Stored data entries
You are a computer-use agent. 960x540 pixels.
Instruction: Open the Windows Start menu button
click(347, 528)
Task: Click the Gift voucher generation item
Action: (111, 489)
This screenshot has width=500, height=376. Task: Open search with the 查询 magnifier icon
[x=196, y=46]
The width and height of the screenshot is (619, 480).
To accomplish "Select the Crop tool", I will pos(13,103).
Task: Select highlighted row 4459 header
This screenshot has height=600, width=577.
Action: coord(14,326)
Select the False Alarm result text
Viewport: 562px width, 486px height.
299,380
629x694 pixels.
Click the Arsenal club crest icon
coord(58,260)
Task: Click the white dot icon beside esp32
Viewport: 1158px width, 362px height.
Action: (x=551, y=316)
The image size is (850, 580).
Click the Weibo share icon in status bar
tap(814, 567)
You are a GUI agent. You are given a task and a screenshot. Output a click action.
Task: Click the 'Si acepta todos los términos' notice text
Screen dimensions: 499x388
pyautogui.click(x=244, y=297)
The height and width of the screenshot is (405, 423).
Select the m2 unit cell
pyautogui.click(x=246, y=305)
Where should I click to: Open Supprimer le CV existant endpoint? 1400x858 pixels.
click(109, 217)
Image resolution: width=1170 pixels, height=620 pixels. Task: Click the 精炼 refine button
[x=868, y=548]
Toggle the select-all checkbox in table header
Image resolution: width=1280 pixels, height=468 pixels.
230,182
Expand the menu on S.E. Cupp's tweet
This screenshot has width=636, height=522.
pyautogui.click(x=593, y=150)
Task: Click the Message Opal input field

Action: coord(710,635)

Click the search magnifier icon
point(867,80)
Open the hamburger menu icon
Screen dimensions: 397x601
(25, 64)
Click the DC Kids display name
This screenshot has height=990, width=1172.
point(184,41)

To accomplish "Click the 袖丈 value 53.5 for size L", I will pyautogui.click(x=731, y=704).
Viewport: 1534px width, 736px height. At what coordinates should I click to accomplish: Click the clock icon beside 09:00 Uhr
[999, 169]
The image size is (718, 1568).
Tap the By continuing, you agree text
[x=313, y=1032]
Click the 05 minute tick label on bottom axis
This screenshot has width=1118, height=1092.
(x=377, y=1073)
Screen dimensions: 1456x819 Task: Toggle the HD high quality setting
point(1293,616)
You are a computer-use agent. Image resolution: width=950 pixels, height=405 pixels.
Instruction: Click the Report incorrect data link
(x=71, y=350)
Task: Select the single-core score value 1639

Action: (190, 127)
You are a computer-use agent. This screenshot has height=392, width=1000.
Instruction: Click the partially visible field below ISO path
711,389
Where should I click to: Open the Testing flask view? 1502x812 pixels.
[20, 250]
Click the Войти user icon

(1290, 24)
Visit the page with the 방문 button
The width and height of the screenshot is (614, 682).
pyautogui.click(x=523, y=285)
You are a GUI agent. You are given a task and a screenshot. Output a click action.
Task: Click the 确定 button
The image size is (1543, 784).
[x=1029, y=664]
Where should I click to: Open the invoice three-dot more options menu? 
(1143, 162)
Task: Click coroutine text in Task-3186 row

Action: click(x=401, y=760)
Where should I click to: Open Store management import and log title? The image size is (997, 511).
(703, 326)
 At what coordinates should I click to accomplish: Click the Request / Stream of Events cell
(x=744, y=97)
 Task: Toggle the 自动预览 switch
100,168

▶ **ASSIGNMENT**:
Go through the records above, find every line with the word "agent", and list those lines.

▶ **SOLUTION TO THIS TASK**:
You are a computer-use agent. 960x540 pixels.
You are a GUI agent. You are given a task and a screenshot. Output a click action.
You are a computer-use agent. Image resolution: width=950 pixels, height=405 pixels.
You are a computer-use agent. This screenshot has height=392, width=1000.
You are a GUI agent. You are given a task and a screenshot. Output a click action.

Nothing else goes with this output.